In March 2021, Allen was named in New Zealand's Twenty20 International (T20I) squad for their series against Bangladesh. He made his T20I debut for New Zealand on 28 March 2021, against Bangladesh, scoring 71 in 29 balls in his 3rd game, opening with Martin Guptill. In August 2021, Allen was named in New Zealand's One Day International (ODI) squad for their tour of Pakistan.

In June 2022, Allen was named in New Zealand's ODI squads for their tours of Ireland and Scotland. He made his ODI debut on 10 July 2022, for New Zealand against Ireland. On 27 July, in New Zealand's first match against Scotland, Allen scored his first century in T20I cricket.
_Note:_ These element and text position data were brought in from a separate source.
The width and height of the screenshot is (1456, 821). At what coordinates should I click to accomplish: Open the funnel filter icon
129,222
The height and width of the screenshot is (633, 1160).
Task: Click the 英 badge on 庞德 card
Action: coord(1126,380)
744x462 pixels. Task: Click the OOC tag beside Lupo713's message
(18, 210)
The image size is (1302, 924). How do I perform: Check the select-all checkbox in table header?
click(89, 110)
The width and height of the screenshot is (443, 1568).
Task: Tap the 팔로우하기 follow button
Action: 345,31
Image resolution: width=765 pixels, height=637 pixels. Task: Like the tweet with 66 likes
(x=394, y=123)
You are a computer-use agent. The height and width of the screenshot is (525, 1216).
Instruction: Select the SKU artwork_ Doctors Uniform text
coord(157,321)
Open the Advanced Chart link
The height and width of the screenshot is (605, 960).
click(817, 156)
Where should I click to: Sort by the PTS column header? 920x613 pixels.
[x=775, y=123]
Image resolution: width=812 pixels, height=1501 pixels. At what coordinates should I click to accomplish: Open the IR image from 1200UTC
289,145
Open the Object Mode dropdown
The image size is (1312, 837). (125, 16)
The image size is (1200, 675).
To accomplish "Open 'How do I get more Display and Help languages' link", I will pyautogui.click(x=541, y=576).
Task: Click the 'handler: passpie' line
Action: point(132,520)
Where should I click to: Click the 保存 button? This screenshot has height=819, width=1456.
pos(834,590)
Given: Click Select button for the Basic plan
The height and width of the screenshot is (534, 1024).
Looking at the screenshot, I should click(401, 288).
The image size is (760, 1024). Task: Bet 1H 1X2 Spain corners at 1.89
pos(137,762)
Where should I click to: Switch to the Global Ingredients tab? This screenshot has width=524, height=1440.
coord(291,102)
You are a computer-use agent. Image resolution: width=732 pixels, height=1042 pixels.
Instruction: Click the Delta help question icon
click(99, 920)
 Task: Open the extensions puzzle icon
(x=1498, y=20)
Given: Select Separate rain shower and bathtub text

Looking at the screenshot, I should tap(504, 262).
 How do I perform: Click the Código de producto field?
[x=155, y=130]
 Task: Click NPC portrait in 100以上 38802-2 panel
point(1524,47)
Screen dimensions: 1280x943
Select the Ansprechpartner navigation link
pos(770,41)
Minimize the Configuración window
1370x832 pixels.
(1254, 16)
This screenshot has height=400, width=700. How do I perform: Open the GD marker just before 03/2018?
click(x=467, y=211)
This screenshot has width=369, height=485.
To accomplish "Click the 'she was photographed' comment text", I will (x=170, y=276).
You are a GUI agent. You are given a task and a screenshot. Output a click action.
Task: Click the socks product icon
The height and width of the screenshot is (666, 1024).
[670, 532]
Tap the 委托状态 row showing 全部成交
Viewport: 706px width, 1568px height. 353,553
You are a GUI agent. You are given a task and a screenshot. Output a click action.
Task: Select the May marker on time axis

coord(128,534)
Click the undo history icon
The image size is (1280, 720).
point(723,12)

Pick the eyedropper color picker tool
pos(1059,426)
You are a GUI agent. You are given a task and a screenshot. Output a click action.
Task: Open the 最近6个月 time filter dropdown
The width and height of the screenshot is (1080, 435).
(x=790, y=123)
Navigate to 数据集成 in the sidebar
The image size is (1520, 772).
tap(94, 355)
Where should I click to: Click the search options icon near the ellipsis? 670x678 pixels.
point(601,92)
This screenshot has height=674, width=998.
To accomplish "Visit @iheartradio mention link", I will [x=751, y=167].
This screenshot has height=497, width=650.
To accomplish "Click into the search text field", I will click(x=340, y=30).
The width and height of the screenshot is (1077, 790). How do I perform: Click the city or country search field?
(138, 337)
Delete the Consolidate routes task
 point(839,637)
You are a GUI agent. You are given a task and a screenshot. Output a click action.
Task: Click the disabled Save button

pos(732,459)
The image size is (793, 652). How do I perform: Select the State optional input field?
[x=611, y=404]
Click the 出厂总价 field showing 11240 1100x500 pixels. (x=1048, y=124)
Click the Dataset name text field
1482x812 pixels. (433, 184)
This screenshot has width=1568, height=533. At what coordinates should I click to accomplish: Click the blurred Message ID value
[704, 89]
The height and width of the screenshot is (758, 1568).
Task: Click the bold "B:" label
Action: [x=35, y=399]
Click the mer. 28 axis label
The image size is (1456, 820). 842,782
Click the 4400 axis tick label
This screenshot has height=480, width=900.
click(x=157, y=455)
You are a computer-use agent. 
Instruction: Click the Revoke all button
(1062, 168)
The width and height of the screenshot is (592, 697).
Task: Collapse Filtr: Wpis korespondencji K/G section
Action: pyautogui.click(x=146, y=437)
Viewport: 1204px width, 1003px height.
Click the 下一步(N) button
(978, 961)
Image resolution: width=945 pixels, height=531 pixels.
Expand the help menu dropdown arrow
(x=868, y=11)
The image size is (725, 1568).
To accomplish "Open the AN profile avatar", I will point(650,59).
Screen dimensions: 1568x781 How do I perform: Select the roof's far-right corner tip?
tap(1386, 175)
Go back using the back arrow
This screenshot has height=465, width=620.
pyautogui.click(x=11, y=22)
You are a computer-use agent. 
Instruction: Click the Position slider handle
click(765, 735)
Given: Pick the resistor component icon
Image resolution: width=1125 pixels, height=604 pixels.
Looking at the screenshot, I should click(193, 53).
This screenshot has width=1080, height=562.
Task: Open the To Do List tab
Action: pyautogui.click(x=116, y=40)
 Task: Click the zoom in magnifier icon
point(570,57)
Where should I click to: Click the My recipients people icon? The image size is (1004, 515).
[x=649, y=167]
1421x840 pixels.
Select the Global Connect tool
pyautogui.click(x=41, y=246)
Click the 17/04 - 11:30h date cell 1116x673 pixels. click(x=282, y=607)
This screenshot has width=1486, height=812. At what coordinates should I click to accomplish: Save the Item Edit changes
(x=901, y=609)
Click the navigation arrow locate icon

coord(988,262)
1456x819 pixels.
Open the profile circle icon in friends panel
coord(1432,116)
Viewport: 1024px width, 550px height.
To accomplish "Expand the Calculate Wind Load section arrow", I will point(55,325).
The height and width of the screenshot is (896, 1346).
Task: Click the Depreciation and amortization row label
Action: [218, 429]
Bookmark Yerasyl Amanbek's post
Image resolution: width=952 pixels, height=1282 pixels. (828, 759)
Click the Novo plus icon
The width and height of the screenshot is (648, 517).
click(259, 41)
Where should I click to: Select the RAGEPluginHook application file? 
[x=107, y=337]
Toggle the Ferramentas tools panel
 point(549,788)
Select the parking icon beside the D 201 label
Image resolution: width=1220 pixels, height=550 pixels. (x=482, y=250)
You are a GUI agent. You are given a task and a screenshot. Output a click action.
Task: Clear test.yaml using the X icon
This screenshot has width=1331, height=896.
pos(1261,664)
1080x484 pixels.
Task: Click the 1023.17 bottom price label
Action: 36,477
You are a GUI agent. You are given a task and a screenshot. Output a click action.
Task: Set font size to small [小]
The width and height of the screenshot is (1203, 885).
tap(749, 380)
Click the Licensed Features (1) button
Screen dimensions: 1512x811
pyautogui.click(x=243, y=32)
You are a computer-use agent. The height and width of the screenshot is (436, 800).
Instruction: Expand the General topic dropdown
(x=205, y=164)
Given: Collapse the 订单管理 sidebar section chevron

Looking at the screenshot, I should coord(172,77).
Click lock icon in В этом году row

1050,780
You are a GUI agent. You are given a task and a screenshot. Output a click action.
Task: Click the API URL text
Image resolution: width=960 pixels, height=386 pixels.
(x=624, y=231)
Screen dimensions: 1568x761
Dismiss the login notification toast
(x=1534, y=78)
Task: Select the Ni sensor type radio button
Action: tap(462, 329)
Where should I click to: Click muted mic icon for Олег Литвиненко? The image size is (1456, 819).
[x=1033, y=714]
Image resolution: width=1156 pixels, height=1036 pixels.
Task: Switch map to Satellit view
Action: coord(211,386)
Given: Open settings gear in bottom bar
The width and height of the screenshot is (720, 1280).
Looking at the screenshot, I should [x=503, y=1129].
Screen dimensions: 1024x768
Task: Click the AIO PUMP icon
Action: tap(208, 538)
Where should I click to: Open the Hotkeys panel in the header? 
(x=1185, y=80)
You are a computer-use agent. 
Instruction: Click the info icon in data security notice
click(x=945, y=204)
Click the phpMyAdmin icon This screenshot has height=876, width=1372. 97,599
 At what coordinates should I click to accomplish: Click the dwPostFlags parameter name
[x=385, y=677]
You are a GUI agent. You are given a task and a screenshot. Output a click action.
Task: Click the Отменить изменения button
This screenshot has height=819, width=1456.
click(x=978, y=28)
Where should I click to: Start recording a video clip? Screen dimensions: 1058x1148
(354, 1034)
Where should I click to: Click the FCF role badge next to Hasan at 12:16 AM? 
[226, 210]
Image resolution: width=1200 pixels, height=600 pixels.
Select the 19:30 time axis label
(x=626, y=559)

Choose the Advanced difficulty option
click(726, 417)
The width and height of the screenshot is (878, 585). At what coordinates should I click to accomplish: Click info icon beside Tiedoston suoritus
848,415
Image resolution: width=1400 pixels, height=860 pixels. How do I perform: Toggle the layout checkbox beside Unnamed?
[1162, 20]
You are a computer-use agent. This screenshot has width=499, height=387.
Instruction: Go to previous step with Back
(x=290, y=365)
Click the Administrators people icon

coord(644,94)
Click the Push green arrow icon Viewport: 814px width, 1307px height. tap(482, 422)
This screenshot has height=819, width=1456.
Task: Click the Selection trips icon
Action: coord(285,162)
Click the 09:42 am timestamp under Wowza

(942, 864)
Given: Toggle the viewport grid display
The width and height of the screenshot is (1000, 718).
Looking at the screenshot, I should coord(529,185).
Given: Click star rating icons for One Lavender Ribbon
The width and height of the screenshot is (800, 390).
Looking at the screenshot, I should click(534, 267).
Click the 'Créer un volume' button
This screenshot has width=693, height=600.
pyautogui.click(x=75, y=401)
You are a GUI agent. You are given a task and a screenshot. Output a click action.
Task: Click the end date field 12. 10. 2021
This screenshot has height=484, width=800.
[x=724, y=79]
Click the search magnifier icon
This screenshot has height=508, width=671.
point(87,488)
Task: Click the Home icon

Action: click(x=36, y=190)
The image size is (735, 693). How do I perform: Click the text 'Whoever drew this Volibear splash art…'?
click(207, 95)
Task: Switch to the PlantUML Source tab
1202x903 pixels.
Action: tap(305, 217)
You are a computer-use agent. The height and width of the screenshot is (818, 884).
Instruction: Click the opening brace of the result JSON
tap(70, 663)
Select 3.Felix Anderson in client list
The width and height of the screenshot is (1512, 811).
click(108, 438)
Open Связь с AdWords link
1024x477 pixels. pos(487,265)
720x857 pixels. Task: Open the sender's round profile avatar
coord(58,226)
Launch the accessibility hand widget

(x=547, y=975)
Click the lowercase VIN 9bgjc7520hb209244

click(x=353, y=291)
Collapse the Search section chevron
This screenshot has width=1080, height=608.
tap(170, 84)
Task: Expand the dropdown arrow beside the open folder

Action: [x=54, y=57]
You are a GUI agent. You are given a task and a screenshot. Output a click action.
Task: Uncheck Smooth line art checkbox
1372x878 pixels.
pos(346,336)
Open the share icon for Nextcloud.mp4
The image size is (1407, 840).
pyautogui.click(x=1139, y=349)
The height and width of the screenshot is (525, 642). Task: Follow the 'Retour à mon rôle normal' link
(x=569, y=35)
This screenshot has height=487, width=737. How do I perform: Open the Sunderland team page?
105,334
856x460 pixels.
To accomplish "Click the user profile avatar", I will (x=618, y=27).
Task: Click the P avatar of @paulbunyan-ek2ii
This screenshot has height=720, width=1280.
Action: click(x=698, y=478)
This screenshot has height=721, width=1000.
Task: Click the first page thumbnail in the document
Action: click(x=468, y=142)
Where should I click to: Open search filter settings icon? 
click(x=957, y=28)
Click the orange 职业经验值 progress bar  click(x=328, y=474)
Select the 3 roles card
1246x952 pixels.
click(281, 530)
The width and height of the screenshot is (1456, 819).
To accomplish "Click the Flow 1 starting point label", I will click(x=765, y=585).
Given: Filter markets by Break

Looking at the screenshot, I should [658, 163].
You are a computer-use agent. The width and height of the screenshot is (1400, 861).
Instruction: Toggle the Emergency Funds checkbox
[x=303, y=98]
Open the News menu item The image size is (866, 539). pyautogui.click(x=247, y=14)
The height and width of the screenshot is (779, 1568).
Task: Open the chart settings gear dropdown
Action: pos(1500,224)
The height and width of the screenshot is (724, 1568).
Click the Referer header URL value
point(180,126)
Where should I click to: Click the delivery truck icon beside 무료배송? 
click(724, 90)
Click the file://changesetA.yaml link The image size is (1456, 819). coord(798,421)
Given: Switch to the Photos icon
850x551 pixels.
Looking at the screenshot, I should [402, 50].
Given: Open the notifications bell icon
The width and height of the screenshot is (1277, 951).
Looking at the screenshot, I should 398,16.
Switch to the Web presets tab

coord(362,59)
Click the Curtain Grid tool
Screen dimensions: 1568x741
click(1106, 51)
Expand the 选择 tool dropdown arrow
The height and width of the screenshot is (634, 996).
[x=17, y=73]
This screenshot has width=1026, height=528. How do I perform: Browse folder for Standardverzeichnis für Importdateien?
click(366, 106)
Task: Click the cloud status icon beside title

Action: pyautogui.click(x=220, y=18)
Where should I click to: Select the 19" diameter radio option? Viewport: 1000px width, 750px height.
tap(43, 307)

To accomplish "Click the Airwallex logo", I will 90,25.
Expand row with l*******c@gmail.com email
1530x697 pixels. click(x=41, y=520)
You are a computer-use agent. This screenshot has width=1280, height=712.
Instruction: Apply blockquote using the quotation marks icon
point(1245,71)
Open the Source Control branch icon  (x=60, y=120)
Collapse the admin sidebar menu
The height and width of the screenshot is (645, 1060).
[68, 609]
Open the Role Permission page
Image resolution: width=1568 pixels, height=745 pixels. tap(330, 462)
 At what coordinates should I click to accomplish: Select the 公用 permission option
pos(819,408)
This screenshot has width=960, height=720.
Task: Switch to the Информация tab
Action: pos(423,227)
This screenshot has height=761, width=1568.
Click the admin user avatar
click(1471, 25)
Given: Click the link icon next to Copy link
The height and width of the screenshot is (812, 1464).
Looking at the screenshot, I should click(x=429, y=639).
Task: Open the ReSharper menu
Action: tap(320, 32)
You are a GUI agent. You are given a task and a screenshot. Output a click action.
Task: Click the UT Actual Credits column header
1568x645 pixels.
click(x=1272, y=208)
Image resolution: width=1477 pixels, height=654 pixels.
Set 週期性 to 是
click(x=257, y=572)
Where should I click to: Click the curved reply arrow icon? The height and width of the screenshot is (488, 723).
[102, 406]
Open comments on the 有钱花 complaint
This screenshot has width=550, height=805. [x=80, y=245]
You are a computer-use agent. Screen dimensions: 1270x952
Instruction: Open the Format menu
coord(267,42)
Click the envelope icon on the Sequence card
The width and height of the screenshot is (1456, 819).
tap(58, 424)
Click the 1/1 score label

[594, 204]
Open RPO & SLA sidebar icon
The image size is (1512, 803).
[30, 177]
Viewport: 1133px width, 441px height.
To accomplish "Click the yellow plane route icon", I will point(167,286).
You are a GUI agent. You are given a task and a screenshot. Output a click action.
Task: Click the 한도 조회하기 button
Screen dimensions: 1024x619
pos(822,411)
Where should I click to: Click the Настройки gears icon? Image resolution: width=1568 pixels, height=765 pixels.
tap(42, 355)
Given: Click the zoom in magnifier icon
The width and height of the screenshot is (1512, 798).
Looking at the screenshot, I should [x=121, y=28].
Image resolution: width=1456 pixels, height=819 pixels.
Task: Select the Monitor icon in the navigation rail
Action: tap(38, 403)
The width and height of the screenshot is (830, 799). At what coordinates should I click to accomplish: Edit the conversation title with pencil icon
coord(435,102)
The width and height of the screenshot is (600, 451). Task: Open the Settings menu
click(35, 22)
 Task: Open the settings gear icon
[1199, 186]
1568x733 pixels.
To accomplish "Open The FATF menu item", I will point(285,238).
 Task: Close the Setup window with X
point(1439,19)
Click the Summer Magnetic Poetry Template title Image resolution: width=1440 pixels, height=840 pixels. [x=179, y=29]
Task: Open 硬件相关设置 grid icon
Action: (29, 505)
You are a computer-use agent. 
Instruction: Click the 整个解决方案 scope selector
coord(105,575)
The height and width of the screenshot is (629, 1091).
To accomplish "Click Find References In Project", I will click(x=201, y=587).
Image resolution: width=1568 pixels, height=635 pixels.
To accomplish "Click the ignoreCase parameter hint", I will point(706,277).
In January 2024, Allen scored 137 from 62 balls against Pakistan to surpass Brendon McCullum's New Zealand T20I record. With 16 sixes, Allen also drew level with Afghan Hazratullah Zazai to become the joint record holder for the most sixes scored by one player in an innings He was declared player of the match and player of the series for his efforts.

In May 2024, he was named in New Zealand's squad for the 2024 ICC Men's T20 World Cup tournament.

In August 2024, Allen declined a New Zealand Cricket central contract in order to pursue international franchise opportunities.

In January 2026, Allen was named in New Zealand's 15 man squad for the 2026 ICC Men's T20 World Cup tournament. He scored the fastest century at a T20 World Cup against South Africa while chasing in semifinal with 100 not out in 33 balls.